Suatu ketika anakan anthurium yang ukuran 30 centimeter, diminati pedagang tanaman hias yang tengah pameran di Taman KB (sekarang menjadi Taman Indonesia Kaya). Waktu itu saya punya anakan ukuran 30 cm sebanyak 40 pot. Dan semuanya diambil oleh bapak Adi (nama samaran) dengan dibayar tunai. Betapa girangnya saya karena menerima total pembayaran sebesar 1.300.000 rupiah. Itu adalah pembayaran dari anakan ukuran 30 dan ukuran 60 cm sebanyak masing-masing 40 dan 10 pot.
Anakan gelombang cinta ukuran sedang yang di gambar itu posisi di bawah, harganya (2006/2007) 35 ribu. Sementara yang ukuran agak besar, di atas gelombang cinta ukuran kecil. laku dengan harga 100 ribu.
Setelah itu kayak ada promo dari mulut ke mulut, mendadak ada orang yang saya tidak kenal mendatangi rumah saya. Hampir tiap hari ada aja orang yang membeli tanaman anthurium dan aglaonema. Saya aja bingung mereka dari mana tahu tentang domisili dan koleksi tanaman di rumah. Saya nggak penah curiga dan langsung aja membukakan pintu menuju halaman belakang. Karena mereka memang ingin memilih sendiri tanaman yang akan dibeli.
Hingga suatu hari ada dua orang yang ngakunya kolektor ingin membeli indukan anthurium gelombang cinta milik saya yang ukuran daunnya udah mencapai 1 meter lebih dikit. Mereka nanya harga indukan gelombang cinta tersebut.
Saya bengong dong. Karena indukan itu yang menghasilkan ratusan anakan yang sebagian besar udah saya jual dan duitnya membantu keuangan keluarga.
Orang itu besoknya datang lagi. Namun sebelumnya saya udah mendapat bisikan dari teman sesama kolektor kalo tanaman saya bisa dihargai sebesar 20 juta rupiah. Saya juga udah diskusi dengan suami, gimana enaknya apakah dilepas atau dijadikan indukan. Suami menyerahkan keputusan di tangan saya. Karena memang saya membeli indukan itu ketika ukurannya masih kecil, sekitar 10 cm dan saya merawatnya hingga besar selama 3 tahunan.

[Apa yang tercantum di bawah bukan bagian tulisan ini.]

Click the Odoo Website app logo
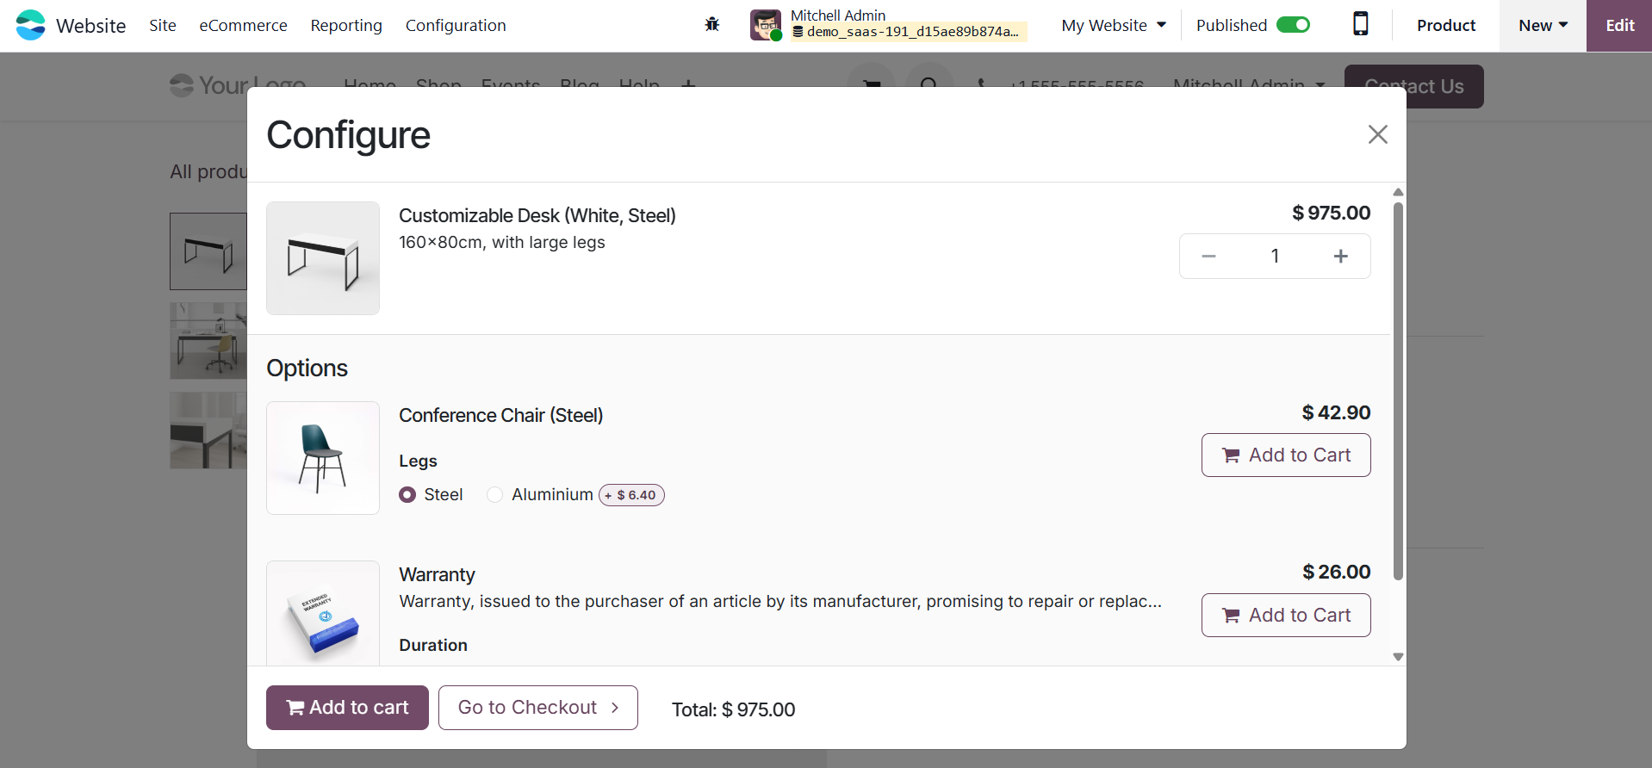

Aslinya sih saya enggak rela melepas indukan tersebut. Dari kecil saya rawat hingga menjadi besar dan bisa menghasilkan anakan sampai lebih dari 700 anakan. Namun saya pernah kelepasan bicara dengan si sulung yang mau masuk SMP. Bahwa saya kalo dapat rejeki dari tanaman, akan membelikannya PC set dengan printer.
Akhirnya dengan pertimbangan janji pada si sulung, dan harga yang udah cocok sejumlah 15 juta rupiah, saya pun melepas indukan dengan hati lara.
Pagi hari Minggu, saya terduduk di teras menatap indukan yang diangkat ke atas mobil pickup. Hati saya seperti melepas anak yang akan diasuh orang lain.
Pasti ada yang bertanya ya, kok bisa tanaman anthurium gelombang cinta dihargai sebesar itu? Iya, saat itu memang booming anthurium dan banyak orang jadi gila dengan membelanjakan uang pada barang yang tak masuk akal nilainya. Namun tanaman yang mendapat harga fantastis itu adalah yang berkualitas. Daunnya keriting, kulit daun tebal, sehat, tidak ada luka gesekan daun, warna hijau sehat, dan tumbuh kompak daunnya. Tanaman indukan saya yang terjual memenuhi kriteria itu.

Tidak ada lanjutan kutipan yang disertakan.